Segment Start: SOURCE DATA
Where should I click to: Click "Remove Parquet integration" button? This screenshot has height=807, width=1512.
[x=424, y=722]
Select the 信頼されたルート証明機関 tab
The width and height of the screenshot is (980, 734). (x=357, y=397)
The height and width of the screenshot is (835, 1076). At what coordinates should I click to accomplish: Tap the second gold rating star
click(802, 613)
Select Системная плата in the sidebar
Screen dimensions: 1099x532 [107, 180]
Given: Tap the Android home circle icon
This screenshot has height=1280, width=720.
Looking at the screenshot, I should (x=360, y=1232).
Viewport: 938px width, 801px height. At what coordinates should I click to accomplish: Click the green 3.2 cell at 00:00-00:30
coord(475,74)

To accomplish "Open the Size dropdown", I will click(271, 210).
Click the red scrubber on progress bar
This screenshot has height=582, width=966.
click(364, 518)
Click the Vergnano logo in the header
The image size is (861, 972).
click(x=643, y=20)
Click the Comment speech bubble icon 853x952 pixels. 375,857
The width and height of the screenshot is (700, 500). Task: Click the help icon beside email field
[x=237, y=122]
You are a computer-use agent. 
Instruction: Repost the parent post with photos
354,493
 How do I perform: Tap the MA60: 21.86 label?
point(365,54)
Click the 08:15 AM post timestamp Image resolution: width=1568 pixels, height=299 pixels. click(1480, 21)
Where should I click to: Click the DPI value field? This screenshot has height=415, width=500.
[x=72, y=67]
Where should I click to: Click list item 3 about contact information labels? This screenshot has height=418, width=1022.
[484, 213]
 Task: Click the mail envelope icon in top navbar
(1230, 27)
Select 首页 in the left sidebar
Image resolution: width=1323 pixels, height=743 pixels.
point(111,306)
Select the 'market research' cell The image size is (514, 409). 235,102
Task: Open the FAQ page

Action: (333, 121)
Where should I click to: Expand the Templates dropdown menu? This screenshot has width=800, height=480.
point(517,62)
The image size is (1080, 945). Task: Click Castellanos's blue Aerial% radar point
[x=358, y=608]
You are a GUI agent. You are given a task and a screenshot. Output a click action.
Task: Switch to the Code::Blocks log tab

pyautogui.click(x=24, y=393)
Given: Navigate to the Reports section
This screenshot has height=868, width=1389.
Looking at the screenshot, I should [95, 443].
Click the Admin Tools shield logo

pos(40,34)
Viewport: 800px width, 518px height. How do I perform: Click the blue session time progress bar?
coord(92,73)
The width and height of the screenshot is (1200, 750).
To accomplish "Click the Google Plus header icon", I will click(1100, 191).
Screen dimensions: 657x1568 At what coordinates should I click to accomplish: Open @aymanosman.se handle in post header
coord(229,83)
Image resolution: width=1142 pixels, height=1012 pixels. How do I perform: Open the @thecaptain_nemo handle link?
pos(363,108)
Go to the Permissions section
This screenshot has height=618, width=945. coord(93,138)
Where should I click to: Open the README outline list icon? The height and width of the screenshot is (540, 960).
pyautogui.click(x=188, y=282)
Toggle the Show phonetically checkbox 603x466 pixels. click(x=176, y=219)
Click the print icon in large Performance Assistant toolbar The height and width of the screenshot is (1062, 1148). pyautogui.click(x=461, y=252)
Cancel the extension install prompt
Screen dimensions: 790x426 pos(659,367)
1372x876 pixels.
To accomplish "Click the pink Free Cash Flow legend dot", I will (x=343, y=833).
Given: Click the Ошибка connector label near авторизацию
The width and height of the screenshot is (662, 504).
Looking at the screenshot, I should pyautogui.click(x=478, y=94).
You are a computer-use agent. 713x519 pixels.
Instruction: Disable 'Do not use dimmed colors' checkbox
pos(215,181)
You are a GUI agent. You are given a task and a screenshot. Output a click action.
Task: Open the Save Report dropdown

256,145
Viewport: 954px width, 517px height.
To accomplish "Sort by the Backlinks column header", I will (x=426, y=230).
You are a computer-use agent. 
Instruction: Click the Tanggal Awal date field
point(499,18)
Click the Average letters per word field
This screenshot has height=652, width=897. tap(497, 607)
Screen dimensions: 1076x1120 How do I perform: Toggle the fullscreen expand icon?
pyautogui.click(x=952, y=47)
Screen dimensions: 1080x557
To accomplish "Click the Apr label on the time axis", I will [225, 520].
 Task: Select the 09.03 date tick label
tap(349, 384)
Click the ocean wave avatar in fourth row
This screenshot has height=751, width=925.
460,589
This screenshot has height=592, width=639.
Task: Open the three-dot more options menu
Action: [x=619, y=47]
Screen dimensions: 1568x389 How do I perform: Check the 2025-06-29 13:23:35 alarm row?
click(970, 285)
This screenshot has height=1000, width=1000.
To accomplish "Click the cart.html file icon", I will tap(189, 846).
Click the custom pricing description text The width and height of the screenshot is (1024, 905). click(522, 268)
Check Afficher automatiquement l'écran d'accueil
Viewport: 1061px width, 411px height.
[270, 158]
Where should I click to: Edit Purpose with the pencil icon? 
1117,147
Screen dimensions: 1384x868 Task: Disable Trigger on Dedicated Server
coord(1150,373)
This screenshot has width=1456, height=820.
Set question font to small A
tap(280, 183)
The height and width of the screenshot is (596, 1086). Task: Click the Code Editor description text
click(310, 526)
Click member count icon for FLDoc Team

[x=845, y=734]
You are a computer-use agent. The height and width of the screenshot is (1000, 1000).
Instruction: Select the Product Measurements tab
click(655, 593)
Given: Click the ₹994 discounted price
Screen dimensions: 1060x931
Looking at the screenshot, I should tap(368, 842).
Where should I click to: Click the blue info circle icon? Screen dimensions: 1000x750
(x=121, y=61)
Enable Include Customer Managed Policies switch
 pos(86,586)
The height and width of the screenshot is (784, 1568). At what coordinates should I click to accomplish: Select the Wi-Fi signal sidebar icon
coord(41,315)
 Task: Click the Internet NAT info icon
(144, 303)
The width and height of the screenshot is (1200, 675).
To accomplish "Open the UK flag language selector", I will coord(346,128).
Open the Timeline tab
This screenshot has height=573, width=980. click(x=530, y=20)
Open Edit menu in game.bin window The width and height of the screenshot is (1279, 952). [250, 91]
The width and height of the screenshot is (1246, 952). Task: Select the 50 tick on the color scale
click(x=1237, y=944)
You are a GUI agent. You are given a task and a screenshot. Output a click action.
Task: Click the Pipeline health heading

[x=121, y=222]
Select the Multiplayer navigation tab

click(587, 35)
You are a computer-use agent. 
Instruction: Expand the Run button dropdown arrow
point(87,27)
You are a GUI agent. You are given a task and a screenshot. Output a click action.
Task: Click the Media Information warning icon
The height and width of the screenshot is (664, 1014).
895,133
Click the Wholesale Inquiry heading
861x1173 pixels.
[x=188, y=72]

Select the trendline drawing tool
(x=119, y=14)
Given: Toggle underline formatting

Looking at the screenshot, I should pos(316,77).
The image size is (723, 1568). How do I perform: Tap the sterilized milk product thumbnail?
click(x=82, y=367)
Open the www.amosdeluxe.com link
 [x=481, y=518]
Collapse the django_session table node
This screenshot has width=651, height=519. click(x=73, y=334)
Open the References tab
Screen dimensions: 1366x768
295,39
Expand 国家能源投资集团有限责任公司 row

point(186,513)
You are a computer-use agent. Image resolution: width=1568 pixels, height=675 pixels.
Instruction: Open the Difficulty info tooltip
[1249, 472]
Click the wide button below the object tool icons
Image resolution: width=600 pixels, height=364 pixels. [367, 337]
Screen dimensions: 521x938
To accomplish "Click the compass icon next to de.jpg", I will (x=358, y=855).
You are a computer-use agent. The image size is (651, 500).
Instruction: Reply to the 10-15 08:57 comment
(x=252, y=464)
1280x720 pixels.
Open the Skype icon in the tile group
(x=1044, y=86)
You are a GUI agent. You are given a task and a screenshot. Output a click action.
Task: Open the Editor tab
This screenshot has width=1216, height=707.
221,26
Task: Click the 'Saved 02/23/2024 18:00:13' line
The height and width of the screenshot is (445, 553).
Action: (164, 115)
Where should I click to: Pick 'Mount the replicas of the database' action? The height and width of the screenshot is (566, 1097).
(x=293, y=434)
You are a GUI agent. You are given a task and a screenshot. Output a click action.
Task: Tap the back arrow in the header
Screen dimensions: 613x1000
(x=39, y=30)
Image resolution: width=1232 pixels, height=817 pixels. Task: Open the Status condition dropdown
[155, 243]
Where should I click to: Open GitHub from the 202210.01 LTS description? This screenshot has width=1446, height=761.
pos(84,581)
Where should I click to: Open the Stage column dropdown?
Segment End: SOURCE DATA
* THE PROBLEM
Check the entries above line by line and return each one containing the word "computer".

* FINAL ANSWER
You are a computer-use agent. 
You are a computer-use agent. 713x519 pixels.
You are a computer-use agent. 
You are a computer-use agent. The height and width of the screenshot is (1000, 1000).
You are a computer-use agent. 
You are a computer-use agent. Image resolution: width=1568 pixels, height=675 pixels.
You are a computer-use agent. The image size is (651, 500).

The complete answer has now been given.